This guide covers how to train and fine-tune the top-layer matting module of LayerD using the Crello dataset.

Overview

LayerD's matting module is based on BiRefNet, which can be fine-tuned on custom datasets. We provide:

  • Dataset preparation tools for the Crello dataset
  • Training scripts with Hydra configuration
  • Support for single-GPU and multi-GPU training
  • Integration with torch.distributed and Hugging Face Accelerate

Prerequisites

Installation

Install LayerD with training dependencies:

pip install "git+https://github.com/CyberAgentAILab/LayerD.git#egg=layerd[train]"

Or for development:

git clone https://github.com/CyberAgentAILab/LayerD.git
cd LayerD
uv sync --all-extras --all-groups

Hardware Requirements

  • Minimum: NVIDIA GPU with 16GB VRAM
  • Recommended: NVIDIA A100 40GB or similar
  • Multi-GPU: 2-4 GPUs for faster training

Dataset Requirements

  • Storage: ~20GB for Crello dataset
  • Additional: ~50-100GB for generated training dataset
  • Internet: Stable connection for initial dataset download

Dataset Preparation

Downloading and Preparing Crello Dataset

The Crello dataset is available on HuggingFace and can be automatically downloaded and converted:

uv run python ./tools/generate_crello_matting.py \
  --output-dir /path/to/dataset \
  --inpainting \
  --save-layers

Script Options

  • --output-dir (required): Output directory for prepared dataset
  • --inpainting: Apply inpainting to create intermediate composite images
  • --save-layers: Save individual layers (useful for evaluation)

Dataset Structure

After preparation, the dataset has the following structure:

/path/to/dataset/
├── train/
│   ├── im/          # Input images (full composite or intermediate composite)
│   ├── gt/          # Ground-truth alpha mattes (top-layer)
│   ├── composite/   # Full composite images (for evaluation)
│   └── layers/      # Ground-truth RGBA layers (for evaluation)
├── validation/
│   ├── im/
│   ├── gt/
│   ├── composite/
│   └── layers/
└── test/
    ├── im/
    ├── gt/
    ├── composite/
    └── layers/

Directories explained:

  • im/: Input images for training (what the model sees)
  • gt/: Ground-truth alpha mattes (what the model predicts)
  • composite/: Full composite images (not used in training, for evaluation)
  • layers/: Individual layers (not used in training, for evaluation)

Dataset Generation Time

First run downloads the Crello dataset (~20GB) from HuggingFace:

  • Download time: Depends on connection speed (30 min - 2 hours)
  • Processing time: ~2-4 hours on a modern CPU

Training Configuration

LayerD uses Hydra for configuration management. The default configuration is in src/layerd/configs/train.yaml.

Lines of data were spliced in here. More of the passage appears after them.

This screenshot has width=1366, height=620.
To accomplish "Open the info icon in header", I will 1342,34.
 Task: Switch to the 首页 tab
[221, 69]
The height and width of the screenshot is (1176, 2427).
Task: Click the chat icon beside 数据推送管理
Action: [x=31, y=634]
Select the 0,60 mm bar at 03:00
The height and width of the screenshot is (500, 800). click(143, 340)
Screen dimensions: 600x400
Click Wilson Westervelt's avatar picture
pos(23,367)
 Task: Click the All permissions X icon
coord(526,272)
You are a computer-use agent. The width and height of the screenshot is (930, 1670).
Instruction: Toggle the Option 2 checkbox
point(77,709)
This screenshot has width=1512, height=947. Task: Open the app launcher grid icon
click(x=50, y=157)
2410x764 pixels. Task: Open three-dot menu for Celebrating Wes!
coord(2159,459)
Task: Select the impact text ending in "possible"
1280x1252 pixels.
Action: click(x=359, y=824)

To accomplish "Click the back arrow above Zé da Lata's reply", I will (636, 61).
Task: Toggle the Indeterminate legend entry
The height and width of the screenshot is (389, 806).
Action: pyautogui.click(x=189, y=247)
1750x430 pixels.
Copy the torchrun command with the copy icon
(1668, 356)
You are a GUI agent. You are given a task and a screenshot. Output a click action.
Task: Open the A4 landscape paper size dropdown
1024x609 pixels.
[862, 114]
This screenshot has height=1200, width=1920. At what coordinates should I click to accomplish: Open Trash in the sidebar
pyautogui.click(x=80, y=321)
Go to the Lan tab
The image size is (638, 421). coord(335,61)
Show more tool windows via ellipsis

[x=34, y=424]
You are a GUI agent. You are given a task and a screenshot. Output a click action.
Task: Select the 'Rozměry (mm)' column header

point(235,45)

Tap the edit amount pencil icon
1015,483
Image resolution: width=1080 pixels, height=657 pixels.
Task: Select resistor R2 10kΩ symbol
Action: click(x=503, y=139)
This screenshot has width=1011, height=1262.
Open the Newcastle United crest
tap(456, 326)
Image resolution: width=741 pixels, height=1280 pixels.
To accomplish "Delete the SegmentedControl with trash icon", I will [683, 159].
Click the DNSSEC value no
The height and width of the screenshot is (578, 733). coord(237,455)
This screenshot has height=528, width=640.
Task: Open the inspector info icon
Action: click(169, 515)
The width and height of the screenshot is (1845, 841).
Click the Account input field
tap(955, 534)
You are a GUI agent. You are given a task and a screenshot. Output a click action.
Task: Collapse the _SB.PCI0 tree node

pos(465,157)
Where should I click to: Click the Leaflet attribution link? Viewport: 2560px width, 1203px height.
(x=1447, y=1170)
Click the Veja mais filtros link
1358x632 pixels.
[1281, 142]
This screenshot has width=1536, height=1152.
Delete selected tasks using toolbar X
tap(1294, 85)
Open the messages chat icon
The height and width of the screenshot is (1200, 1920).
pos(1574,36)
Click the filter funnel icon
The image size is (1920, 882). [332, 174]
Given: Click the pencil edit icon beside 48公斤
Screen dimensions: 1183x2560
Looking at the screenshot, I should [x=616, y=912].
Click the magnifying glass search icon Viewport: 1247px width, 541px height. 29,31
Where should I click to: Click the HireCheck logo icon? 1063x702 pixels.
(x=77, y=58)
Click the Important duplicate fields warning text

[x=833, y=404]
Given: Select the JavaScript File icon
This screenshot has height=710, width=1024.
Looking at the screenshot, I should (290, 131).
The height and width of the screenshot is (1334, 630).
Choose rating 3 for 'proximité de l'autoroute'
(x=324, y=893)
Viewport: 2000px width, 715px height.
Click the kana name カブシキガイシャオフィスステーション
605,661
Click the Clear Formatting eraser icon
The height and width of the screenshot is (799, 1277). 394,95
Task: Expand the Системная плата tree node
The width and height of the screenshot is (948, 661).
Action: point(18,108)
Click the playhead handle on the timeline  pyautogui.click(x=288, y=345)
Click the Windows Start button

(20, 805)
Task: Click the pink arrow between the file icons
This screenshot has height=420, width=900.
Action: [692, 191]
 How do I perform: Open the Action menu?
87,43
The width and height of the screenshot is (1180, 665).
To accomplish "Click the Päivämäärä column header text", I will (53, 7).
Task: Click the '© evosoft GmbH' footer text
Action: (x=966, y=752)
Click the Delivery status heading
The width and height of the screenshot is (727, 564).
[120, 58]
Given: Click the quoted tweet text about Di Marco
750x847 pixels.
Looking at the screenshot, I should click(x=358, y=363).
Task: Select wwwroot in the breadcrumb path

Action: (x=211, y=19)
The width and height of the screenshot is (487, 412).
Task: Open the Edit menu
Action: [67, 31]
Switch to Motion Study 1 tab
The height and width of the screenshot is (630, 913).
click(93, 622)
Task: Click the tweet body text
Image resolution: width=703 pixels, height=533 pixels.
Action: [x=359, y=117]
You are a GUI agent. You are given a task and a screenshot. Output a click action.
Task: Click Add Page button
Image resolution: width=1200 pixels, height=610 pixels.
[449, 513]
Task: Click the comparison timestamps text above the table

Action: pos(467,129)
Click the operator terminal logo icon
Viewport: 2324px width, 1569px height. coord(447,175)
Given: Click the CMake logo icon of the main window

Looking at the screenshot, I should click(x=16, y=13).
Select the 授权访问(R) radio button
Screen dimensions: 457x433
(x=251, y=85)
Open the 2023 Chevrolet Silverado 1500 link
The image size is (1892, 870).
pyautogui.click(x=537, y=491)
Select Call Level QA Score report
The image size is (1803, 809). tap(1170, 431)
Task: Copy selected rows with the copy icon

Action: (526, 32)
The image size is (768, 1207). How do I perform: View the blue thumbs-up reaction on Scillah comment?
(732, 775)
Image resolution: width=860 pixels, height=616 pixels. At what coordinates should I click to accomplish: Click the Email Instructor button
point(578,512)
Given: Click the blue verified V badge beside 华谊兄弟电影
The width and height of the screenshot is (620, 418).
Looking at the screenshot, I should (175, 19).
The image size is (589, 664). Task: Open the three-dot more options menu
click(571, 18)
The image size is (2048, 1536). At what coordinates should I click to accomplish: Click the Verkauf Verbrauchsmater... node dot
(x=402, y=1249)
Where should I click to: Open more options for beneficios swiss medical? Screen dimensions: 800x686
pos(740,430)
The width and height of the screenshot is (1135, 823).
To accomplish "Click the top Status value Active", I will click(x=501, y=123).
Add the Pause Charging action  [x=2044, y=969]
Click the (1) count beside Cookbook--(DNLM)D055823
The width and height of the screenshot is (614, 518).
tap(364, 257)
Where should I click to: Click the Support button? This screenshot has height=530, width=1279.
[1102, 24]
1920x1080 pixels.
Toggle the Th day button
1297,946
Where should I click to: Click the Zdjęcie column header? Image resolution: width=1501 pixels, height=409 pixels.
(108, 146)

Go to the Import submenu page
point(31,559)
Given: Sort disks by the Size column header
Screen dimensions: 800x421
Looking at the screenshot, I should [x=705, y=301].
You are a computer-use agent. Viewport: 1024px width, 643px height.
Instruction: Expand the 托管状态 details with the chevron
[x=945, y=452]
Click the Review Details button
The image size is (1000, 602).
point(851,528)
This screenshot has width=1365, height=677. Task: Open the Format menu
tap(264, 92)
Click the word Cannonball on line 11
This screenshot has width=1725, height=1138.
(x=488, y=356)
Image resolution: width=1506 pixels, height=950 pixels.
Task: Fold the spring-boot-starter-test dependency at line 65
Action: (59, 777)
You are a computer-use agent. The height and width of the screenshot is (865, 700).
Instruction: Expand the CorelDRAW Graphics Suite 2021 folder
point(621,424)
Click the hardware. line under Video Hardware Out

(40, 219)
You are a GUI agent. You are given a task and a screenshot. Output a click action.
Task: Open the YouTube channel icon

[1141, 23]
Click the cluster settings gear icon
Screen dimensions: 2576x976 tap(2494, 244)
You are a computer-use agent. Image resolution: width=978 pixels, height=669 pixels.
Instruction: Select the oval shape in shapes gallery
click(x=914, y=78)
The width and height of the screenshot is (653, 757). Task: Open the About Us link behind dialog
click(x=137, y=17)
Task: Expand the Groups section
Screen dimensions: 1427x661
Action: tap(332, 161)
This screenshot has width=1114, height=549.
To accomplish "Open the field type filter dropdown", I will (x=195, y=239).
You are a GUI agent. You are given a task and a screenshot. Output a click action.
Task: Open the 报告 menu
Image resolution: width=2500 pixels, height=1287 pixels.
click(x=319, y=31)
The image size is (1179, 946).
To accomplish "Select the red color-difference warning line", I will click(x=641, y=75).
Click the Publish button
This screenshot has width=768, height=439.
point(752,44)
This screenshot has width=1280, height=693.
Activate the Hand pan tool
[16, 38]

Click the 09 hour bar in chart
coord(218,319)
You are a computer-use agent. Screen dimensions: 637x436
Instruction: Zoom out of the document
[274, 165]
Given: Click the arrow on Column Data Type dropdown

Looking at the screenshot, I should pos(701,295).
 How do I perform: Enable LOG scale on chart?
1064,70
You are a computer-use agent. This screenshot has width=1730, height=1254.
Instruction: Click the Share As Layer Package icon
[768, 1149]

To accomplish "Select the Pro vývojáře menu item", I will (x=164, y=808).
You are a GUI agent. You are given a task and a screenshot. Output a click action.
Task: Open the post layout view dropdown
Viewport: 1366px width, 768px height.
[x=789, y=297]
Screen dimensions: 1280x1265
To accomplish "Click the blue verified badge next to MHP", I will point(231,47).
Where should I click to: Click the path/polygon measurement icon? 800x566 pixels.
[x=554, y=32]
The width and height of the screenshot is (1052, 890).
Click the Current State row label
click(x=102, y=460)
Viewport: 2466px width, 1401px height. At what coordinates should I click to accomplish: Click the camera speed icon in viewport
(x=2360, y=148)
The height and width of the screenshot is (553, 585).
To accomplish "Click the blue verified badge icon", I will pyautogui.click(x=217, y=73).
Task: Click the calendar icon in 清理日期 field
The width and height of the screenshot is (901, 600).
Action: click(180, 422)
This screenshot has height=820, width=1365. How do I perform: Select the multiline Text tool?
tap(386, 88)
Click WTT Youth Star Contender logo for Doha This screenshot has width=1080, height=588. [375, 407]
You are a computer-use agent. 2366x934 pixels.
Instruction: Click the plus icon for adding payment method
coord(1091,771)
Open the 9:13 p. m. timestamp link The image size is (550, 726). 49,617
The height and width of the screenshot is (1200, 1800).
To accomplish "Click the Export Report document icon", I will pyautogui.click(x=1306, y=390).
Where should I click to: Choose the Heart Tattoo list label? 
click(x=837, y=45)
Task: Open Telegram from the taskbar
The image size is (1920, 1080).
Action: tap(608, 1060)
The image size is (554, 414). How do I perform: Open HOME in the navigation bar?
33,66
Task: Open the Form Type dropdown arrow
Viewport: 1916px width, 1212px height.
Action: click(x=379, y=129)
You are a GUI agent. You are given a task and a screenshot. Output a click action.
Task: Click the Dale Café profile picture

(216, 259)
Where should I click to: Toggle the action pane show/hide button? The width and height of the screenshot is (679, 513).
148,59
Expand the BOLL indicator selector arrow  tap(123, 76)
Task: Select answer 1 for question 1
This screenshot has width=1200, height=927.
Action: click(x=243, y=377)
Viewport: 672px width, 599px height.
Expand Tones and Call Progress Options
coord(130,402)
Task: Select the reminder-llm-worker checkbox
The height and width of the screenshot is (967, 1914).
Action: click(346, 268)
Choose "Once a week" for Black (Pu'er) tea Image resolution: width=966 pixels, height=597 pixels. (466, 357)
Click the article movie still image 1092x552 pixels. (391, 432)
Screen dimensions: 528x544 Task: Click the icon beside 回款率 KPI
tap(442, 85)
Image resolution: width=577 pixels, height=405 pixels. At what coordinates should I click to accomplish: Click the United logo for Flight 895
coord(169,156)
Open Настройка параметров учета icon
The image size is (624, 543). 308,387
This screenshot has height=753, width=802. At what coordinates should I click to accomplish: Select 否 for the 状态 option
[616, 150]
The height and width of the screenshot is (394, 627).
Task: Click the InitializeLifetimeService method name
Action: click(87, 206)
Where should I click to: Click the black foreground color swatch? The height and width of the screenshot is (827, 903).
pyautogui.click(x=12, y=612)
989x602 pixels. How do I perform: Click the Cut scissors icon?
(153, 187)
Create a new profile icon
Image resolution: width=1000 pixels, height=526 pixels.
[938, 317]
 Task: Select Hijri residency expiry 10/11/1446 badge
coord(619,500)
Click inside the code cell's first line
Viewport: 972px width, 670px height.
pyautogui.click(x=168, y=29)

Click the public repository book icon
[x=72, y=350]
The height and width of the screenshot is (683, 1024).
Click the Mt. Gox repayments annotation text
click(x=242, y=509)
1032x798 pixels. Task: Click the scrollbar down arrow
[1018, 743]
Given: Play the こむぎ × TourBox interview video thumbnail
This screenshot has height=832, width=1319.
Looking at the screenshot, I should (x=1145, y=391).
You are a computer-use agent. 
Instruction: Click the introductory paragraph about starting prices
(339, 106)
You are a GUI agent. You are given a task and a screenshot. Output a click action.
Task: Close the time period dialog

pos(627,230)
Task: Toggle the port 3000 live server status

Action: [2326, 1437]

Configuration File Structure

Key configuration parameters:

# Data
data_root: ???  # Must be specified at runtime
batch_size: 4
num_workers: 4

# Model
model_name: "birefnet"
backbone: "pvt_v2_b2"

# Training
epochs: 100
learning_rate: 1e-4
weight_decay: 1e-4

# Checkpoints
ckpt: null          # Load checkpoint and resume optimizer/scheduler state
resume_from: null   # Load model weights only (flexible checkpoint loading)

# Optimization
optimizer: "adamw"
scheduler: "cosine"

# Distributed training
dist: false
use_accelerate: false
mixed_precision: "no"

# Output
out_dir: ???  # Must be specified at runtime
save_interval: 10

Required Parameters

These parameters must be specified at runtime:

  • data_root: Path to prepared dataset directory
  • out_dir: Path to save training outputs (checkpoints, logs)

Training

Single GPU Training

Basic training on a single GPU:

uv run python ./tools/train.py \
  config_path=./src/layerd/configs/train.yaml \
  data_root=/path/to/dataset \
  out_dir=/path/to/output \
  device=cuda

Multi-GPU Training with torch.distributed

For distributed training across multiple GPUs using torch.distributed:

CUDA_VISIBLE_DEVICES=0,1 uv run torchrun --standalone --nproc_per_node 2 \
  ./tools/train.py \
  config_path=./src/layerd/configs/train.yaml \
  data_root=/path/to/dataset \
  out_dir=/path/to/output \
  dist=true

Parameters:

  • CUDA_VISIBLE_DEVICES: Specify which GPUs to use
  • --nproc_per_node: Number of processes (should match number of GPUs)
  • dist=true: Enable distributed training mode

Multi-GPU Training with Hugging Face Accelerate

For distributed training with mixed precision using Accelerate:

CUDA_VISIBLE_DEVICES=0,1 uv run torchrun --standalone --nproc_per_node 2 \
  ./tools/train.py \
  config_path=./src/layerd/configs/train.yaml \
  data_root=/path/to/dataset \
  out_dir=/path/to/output \
  use_accelerate=true \
  mixed_precision=bf16

Mixed precision options:

  • no: Full precision (float32)
  • fp16: Half precision (float16)
  • bf16: BFloat16 (recommended for A100 GPUs)

Overriding Configuration

Override any configuration parameter from command line:

uv run python ./tools/train.py \
  config_path=./src/layerd/configs/train.yaml \
  data_root=/path/to/dataset \
  out_dir=/path/to/output \
  batch_size=8 \
  learning_rate=5e-5 \
  epochs=50 \
  device=cuda

Resuming Training

LayerD provides two options for loading checkpoints during training:

Using ckpt (Full Resume)

The ckpt parameter loads a complete checkpoint including model weights, optimizer state, and scheduler state. Use this to resume interrupted training:

uv run python ./tools/train.py \
  config_path=./src/layerd/configs/train.yaml \
  data_root=/path/to/dataset \
  out_dir=/path/to/output \
  ckpt=/path/to/checkpoint.pth \
  device=cuda

This continues training from the exact state where it was interrupted, including the learning rate schedule and optimizer momentum.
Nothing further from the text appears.